COMPITI -
A. Riproduci fedelmente, riga per riga, tutti i record, omettendo le immagini dalla risposta.
B. Riprendi il testo sulle competenze necessarie ai progetti di BD&A e proseguilo dopo la sua ultima frase.

ESTRATTO DEL DOCUMENTO -
********************

Se nelle aziende, le Line of Business sono entusiaste delle soluzioni di BD&A, perché sono un’opportunità per migliorare e accelerare i processi decisionali, non altrettanto si può dire dell’IT, che deve affrontare le tante complessità di questi progetti e le difficoltà nel reperire personale tecnico adeguatamente formato per implementarli e gestirli. Secondo Patano: «Per ottenere il massimo da un progetto di BD&A non basta dotarsi di un data scientist, ma non possono mancare altre competenze che coprano tutto il ciclo di vita degli analytics: data preparation, data management, business analysis, advanced analytics, analytic application development, hardware infrastructure deployment and management, vendor management, performance measurement e governance».

********************

INSIEME DI RECORD -
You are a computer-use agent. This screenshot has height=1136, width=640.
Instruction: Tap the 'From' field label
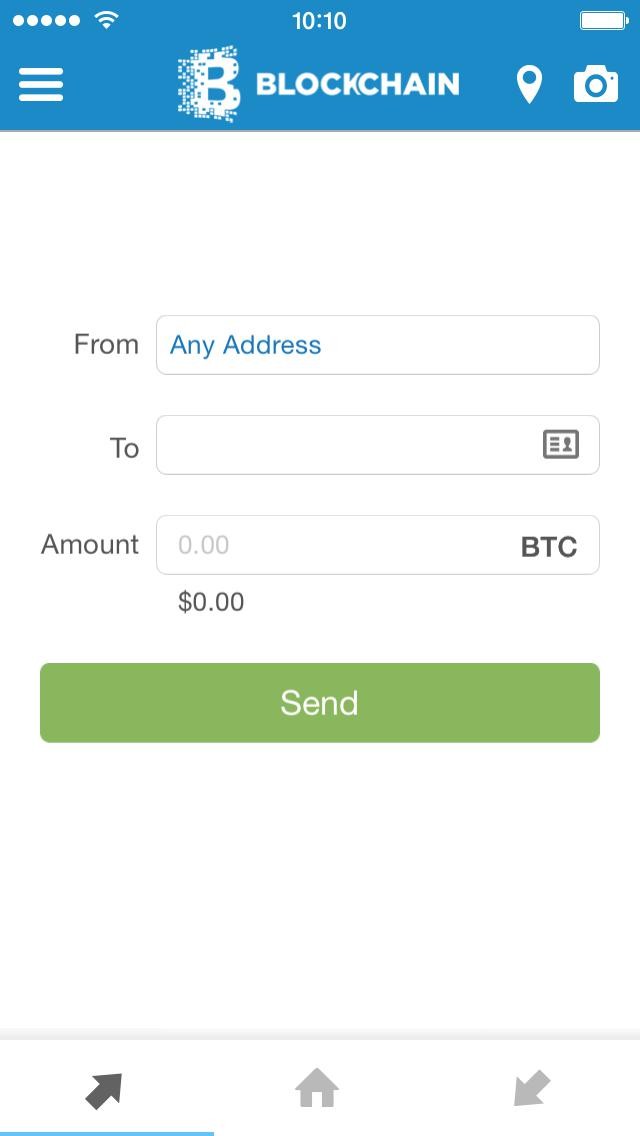click(106, 345)
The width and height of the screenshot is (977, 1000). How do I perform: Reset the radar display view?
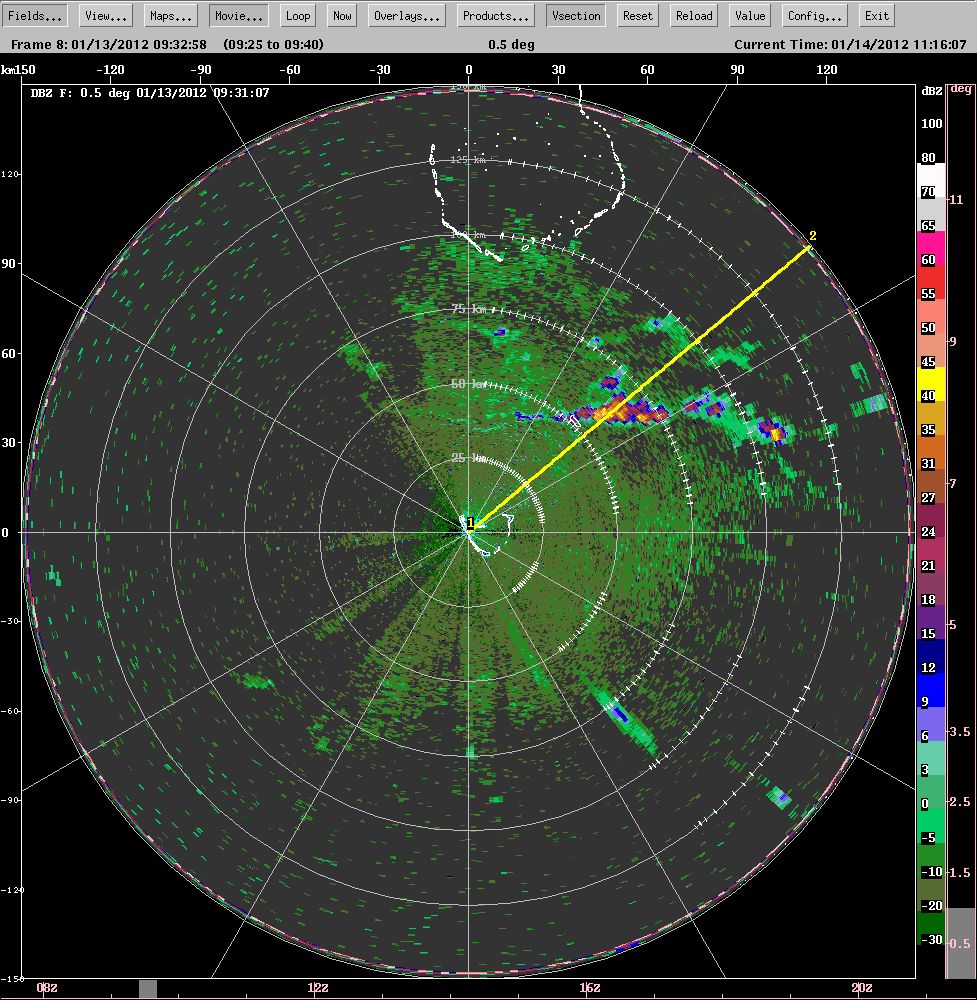click(638, 15)
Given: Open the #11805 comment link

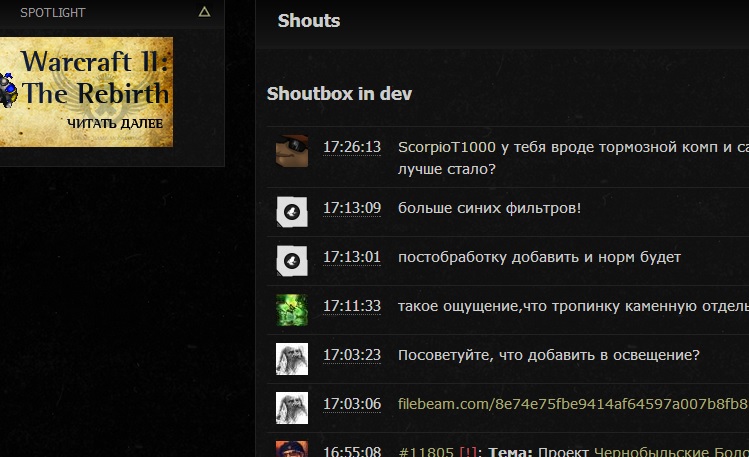Looking at the screenshot, I should pos(426,452).
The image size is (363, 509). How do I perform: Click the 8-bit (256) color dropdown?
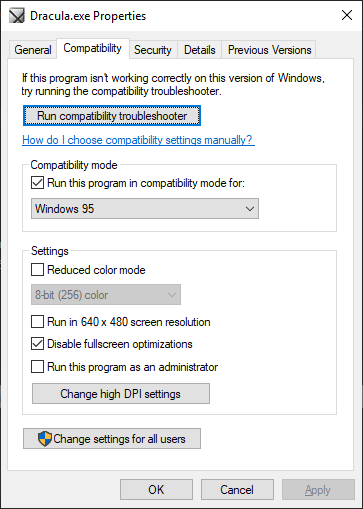pos(106,295)
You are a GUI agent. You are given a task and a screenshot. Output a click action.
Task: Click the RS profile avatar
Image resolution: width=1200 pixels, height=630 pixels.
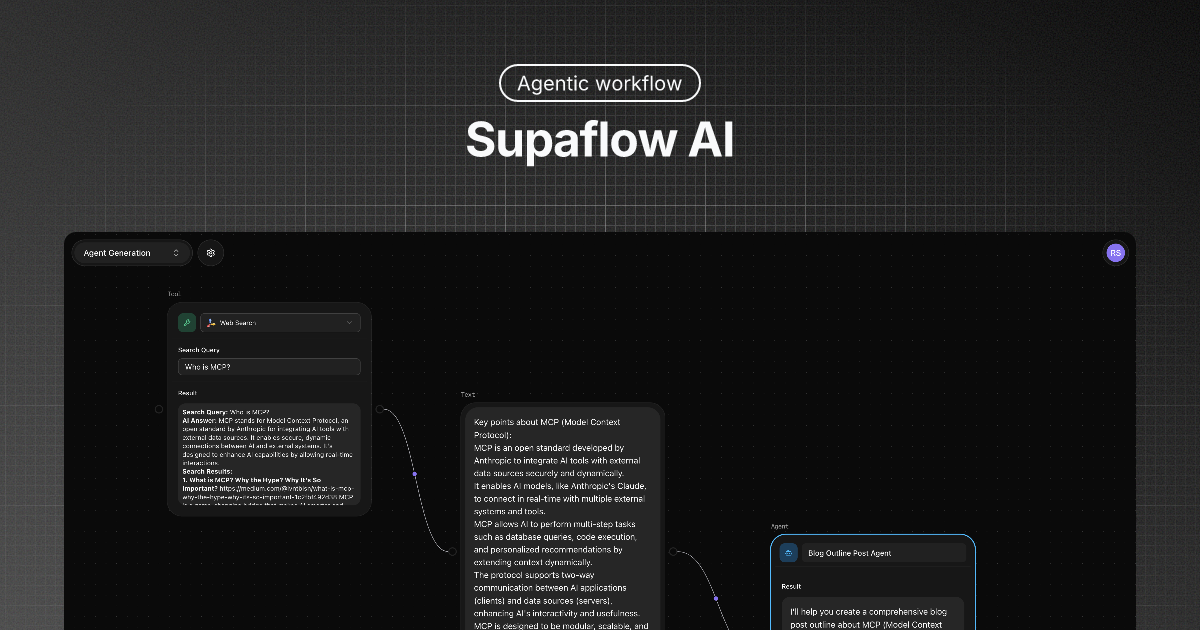point(1115,253)
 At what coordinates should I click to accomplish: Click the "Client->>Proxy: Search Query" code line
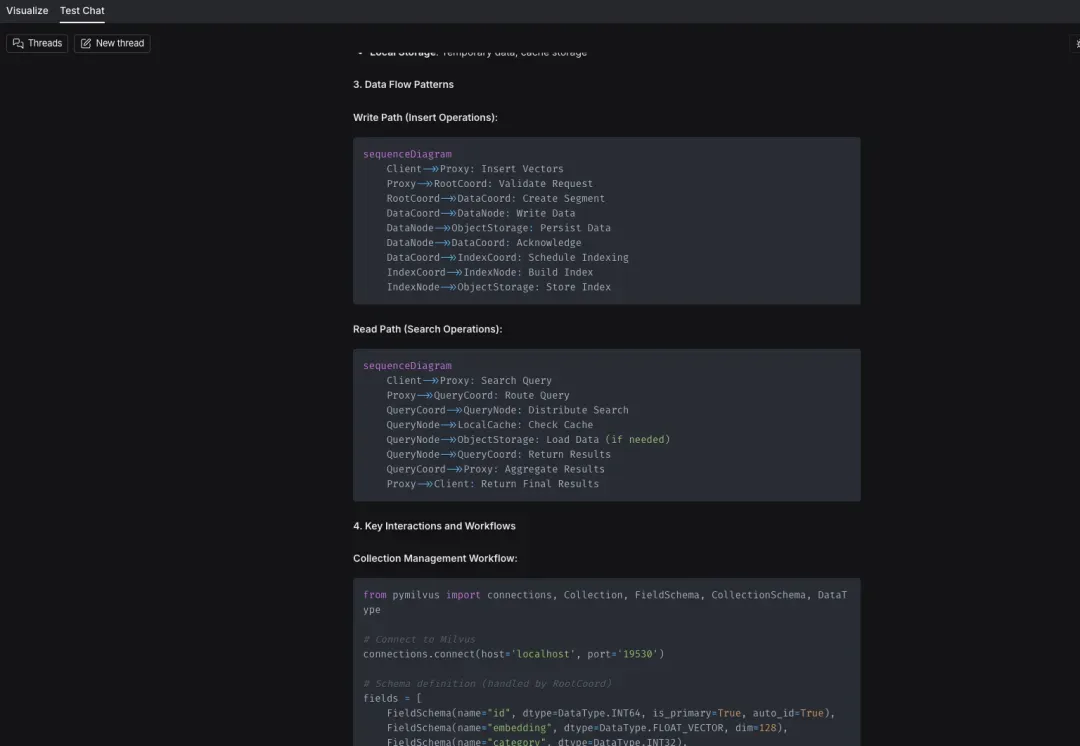(x=469, y=381)
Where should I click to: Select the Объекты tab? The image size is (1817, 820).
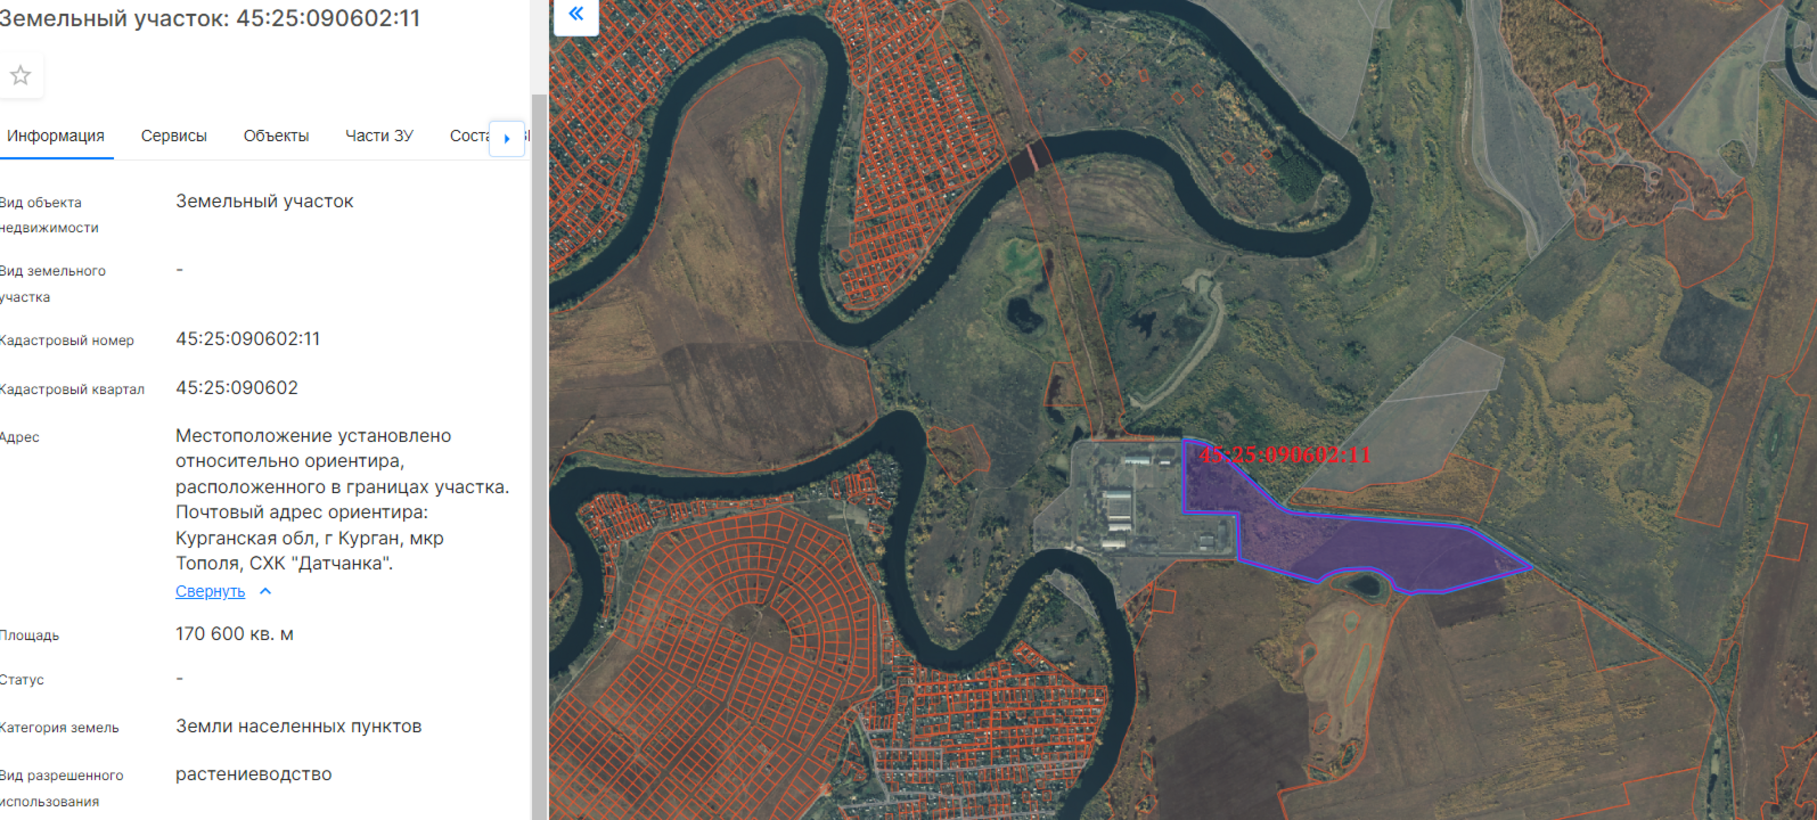tap(276, 136)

********************

RISPOSTE AI PROBLEMI -
A.
You are a computer-use agent. This screenshot has height=1136, width=640.
Instruction: Tap the 'From' field label
click(106, 345)
The width and height of the screenshot is (977, 1000). How do I perform: Reset the radar display view?
click(638, 15)
Given: Open the #11805 comment link

Looking at the screenshot, I should pos(426,452).
The image size is (363, 509). How do I perform: Click the 8-bit (256) color dropdown?
pos(106,295)
You are a GUI agent. You are given a task and a screenshot. Output a click action.
Task: Click the RS profile avatar
Image resolution: width=1200 pixels, height=630 pixels.
point(1115,253)
 At what coordinates should I click to accomplish: Click the "Client->>Proxy: Search Query" code line
(x=469, y=381)
Where should I click to: Select the Объекты tab? The image size is (1817, 820).
tap(276, 136)

B.
Opportunità di lavoro, quindi, per tutte le figure professionali dell’IT. Confindustria Digitale stima che nel nostro Paese, entro il 2020, mancheranno fra le 100mila e le 200mila figure tecnologiche qualificate. Stiamo, però, già fronteggiando il digital mismatch: per le professionalità IT, secondo Modis Italia, divisione del Gruppo Adecco, specializzata nel recruiting in ambito ICT, la richiesta delle aziende è superiore alla domanda, per un’assunzione su quattro si incontrano difficoltà nel reperimento delle professionalità adatte, la formazione universitaria non è sempre in linea con quanto richiede il mercato dinamico di oggi. Per fortuna, non è ancora troppo tardi, ma il Governo deve rafforzare l’impegno nel sostenere l’economia, con nuovi investimenti in infrastrutture digitali, ma soprattutto in istruzione e in progetti di orientamento per i giovani, per coprire più facilmente i futuri posti vacanti.